(STUDY TEXT Opens)

Hey
Is the maximum load increase too slow? Depends on where you compare it.
Compare it to westside or some other strength-training routine, then yeah, you can say it is too slow. If you simply want to increase your strength (1RM), then HST may not be your best option.
But if you are after hypertrophy, is this a problem, as your friend pointed out?
Not at all. Hypertrophy does not require using your maximum load all the time, or increasing it all the time before you experience growth. What does hypertrophy require?
In broad strokes and simplified, you can say hypertrophy starts when a significant strain is registered in the strain-sensing pathways of the muscles. How significant this needs to be depends on your level of conditioning at that time (possibly a combination of neural efficiency for fiber recruitment and amount of connective tissue present; this also means it DOESN'T have to be your super-heavy max load at all). After such a bout, satellite cells are differentiated, but not necessarily proliferated (you need both differentiation and proliferation to get growth), satellite cell proliferation requires a more chronic application of the stimulus (hence we train more frequently than just once a week, or only when we have the time). Mechanical stress (that is transmitted to the sarcolemma and sarcomeres) triggers focal adhesion kinases which start signaling events that lead to an increase in protein synthesis. You would already be growing as those events keep happening, but if oxidative/hypoxic stress is also present, you can grow faster. Bottom line, all these result in hypertrophy. Nowhere in the requirements of hypertrophy does it state "must lift max load most often or increase max load rapidly to initiate growth".

(STUDY TEXT Closes)
(DATA FOR REVIEW Opens)

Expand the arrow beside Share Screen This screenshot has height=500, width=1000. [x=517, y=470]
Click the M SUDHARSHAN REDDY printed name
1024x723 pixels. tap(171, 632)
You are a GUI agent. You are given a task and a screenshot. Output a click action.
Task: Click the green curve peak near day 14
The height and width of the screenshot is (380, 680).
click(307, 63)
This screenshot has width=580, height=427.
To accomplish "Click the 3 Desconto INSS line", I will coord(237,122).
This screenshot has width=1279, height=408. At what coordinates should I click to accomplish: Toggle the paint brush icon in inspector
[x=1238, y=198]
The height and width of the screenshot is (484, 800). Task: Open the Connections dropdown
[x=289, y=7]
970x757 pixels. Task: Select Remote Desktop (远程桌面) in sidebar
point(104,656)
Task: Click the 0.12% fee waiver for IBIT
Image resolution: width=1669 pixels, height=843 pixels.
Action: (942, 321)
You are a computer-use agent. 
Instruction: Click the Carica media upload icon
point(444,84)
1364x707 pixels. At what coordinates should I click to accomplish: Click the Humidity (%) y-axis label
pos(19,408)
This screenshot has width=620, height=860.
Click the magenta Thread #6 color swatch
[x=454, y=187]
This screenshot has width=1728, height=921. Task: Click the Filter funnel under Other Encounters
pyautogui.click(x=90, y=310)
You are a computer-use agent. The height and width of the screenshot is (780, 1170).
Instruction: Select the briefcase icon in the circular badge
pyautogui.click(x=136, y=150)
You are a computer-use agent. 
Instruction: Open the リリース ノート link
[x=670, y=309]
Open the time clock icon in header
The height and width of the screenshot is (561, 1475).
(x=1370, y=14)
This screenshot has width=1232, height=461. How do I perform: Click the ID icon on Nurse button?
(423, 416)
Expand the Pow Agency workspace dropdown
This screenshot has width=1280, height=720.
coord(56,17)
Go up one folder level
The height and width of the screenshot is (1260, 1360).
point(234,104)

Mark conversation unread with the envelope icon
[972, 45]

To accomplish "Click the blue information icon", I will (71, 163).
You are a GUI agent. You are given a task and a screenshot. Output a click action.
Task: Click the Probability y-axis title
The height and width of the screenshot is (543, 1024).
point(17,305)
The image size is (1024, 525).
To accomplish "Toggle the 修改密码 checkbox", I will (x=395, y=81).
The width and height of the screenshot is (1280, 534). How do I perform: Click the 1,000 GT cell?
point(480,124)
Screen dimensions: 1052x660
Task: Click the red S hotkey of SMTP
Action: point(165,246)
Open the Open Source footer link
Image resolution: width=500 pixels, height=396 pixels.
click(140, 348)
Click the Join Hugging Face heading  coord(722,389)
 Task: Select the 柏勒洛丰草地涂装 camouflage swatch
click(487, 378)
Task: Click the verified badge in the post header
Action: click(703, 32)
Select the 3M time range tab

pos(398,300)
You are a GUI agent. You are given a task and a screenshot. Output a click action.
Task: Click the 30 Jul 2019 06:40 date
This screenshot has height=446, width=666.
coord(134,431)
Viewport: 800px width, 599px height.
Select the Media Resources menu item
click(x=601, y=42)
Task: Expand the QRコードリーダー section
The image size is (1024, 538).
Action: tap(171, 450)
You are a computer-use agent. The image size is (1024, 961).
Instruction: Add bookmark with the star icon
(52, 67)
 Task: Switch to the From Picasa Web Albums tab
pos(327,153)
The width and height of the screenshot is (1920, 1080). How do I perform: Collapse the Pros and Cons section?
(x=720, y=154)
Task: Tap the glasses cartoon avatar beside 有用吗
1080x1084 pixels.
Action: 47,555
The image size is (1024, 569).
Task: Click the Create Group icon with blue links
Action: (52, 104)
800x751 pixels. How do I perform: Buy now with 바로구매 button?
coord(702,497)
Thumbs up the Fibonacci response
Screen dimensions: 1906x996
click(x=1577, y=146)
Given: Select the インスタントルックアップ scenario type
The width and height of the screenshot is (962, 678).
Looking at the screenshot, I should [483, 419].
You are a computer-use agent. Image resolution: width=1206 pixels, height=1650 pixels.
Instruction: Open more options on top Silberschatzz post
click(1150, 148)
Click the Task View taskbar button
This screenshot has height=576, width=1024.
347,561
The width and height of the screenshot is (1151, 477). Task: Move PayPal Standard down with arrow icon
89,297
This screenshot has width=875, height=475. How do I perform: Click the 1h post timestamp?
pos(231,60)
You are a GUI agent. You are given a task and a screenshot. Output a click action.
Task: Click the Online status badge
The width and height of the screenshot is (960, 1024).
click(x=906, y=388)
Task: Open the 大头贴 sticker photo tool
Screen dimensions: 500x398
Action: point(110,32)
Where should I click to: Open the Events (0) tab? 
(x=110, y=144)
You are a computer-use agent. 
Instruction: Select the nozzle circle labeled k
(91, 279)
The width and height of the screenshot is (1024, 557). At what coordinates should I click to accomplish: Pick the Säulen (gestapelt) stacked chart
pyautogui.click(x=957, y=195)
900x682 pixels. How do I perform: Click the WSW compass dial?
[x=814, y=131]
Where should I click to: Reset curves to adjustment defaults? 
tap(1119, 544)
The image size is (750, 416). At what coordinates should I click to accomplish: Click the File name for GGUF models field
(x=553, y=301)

(DATA FOR REVIEW Closes)

REQUIREMENT A:
Answer these questions from the hypertrophy text, one line each:
(i) To which routine is HST compared when its maximum load increase is called too slow?
(ii) What does satellite cell proliferation require?
(iii) What do focal adhesion kinases start?
REQUIREMENT B:
Extend the hypertrophy text, picking up right after its last sentence.
The rows play no part in this work.

WRITTEN RESPONSE A:
(i) Westside or some other strength-training routine.
(ii) A more chronic application of the stimulus.
(iii) Signaling events that lead to an increase in protein synthesis.

WRITTEN RESPONSE B:
Why not max loads all the time? Because we SD, and our conditioning lowers, allowing lower weights to be effective again. So we start with a submaximal weight, we use those weights to get all the hypetrophy we can from them then move on... so we only end up using our max weights at the end of the cycle, not because max weights are magical but because that's the amount of load we need by that time to realistically be able to create a significant strain without frying your CNS (or simply overfatiguing yourself and draining you completely) due to tremendous numbers of reps. As that max load becomes ineffective, we simply SD again (of course, negatives if you wish, but you still have to SD eventually) to lower the conditioning and make lower weights effective again. Of course, as we grow bigger, we get stronger, and your 1RM will keep on increasing, even though you spend a lot of your time lifting lower weights.
If you take those things in mind, you'll realize working with your max weights isn't a necessity, or rapidly increasing your 1RM for that matter, in order to experience rapid hypertrophy. If your friend understands that and still thinks HST has a problem, perhaps he is after strength instead of size.